Not all of the information disseminated at Haunted Machines is quite as cohesive. In a deliberate move, Revell and Kane haven’t limited their speakers to a single type of magic or period of history. Many instances of the word ‘magic’ or ‘in days past’ signal a short mental scramble to work out exactly what sort of magic is being referred to, or whether there is a specific period in mind. With that single word being used as shorthand to describe thousands of practices over just as many years, many of the comparisons being made are slightly diluted. After all, within a certain context, the word magic could mean just about anything.
And some of the speakers elaborate further than others.
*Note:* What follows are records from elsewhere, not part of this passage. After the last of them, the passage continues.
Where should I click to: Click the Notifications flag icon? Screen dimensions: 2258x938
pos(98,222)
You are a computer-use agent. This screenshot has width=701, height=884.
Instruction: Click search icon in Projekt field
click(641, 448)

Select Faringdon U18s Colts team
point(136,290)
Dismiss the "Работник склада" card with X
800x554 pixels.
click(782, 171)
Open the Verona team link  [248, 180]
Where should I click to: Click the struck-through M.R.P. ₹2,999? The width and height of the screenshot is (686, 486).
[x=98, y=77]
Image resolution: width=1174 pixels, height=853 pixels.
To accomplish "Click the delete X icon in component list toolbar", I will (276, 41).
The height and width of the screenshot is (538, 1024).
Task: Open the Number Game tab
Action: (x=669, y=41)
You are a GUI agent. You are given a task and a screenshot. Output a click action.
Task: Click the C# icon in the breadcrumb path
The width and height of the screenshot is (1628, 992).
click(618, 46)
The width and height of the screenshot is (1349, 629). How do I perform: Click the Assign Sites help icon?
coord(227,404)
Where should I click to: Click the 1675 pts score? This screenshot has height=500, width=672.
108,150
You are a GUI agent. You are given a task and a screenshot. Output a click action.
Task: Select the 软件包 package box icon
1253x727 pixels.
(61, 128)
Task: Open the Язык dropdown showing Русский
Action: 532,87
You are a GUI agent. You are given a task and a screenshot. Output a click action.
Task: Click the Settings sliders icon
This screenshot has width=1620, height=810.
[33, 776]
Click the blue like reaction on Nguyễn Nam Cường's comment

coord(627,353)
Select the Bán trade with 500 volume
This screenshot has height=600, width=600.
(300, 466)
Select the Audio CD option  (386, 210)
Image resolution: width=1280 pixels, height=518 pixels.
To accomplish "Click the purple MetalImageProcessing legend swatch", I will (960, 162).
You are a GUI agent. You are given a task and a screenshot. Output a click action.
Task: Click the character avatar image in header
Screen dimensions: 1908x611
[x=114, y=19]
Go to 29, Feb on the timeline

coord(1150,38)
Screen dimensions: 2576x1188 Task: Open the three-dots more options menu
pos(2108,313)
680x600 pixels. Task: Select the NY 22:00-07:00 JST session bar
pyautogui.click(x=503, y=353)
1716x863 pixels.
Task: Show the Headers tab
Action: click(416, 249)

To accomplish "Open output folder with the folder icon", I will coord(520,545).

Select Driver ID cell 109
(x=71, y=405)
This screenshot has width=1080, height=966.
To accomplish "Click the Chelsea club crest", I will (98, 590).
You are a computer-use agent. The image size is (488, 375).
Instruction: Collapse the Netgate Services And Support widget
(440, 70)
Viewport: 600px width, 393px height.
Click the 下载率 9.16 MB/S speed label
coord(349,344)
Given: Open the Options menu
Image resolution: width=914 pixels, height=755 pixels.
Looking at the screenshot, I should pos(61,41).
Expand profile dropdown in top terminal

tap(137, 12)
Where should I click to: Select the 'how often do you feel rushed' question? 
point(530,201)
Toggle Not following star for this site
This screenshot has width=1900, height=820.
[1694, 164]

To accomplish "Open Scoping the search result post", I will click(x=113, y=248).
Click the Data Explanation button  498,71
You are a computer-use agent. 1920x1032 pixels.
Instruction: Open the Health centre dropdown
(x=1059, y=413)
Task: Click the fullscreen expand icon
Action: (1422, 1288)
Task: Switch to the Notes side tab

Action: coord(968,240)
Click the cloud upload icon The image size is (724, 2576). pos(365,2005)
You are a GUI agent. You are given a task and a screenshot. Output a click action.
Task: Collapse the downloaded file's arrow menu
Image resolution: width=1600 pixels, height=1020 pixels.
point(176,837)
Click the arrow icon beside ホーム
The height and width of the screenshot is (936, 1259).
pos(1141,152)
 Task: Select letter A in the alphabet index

Ingrid Burrington points to specific examples of how technology is wielded as a tool of power by established institutions like the NSA, similar to how the Catholic Church holds a monopoly on the definition of a miracle. In both cases, it is the institution that defines the acceptable uses of the power. Conversely, Warren Ellis seems content with giving the audience broad hints about the parallels between magic and technology. He speaks about computers that fight off ‘demonic’ possession, and digitally haunted cars that drive themselves. They are very pretty metaphors but they come at the cost of obscuring the clarity of his points, leaving his audience to locate and knit together the fabric of his argument.
It’s possibly a symptom of my relatively sparse technical knowledge, but I feel just a little out of the loop. As a particularly detailed analogy about werewolves and hacking sails clean over my head, I can’t help but wonder whether it’s an issue with the comparisons themselves, or whether they’d simply be clearer to those with greater technological discipline. Luckily, that has already occurred to the organisers, and they’ve turned the conference’s greatest weakness to become one of its greatest strengths.
“The occasional vagueness comes from the fact that the speakers come from such different backgrounds.” Revell explains. “We’ve finished with Georgina [Voss] who’s been talking about innovation and development, and Ingrid who was an artist, or Warren who’s a writer, so their vocabularies are all very different. That is a good way to get all those viewpoints in and everyone had something to grip onto. I do think you have to have a certain level of tech-literacy. But most conferences try to find tactics to reach wider audiences, and include people who don’t necessarily converse in these kind of debates but are still interested in what’s going on.”
Ultimately some of it may have fallen flat, but Haunted Machines is undoubtedly a worthwhile event. It has certainly changed the way I think about technology. As well as the larger debates about security and surveillance, intriguing ideas begin to emerge. One audience member asked about the role of modern familiars, as in the companions of ancient witches. What would be their equivalent? Answers varied between algorithms, firewalls or even Twitterbots. Even scarier is the thought of bringing imagined threats to life. An automated house with remote locks on the doors could be hacked to become a real haunted house, the objects within behaving apparently of their own volition.
As I sit here writing this, with Revell’s disembodied voice still drifting from the black device sitting inertly on my desk, those ideas seem all the more relevant. Whether you’re technologically minded or not, there’s no denying the omnipresence of the Haunted Machines.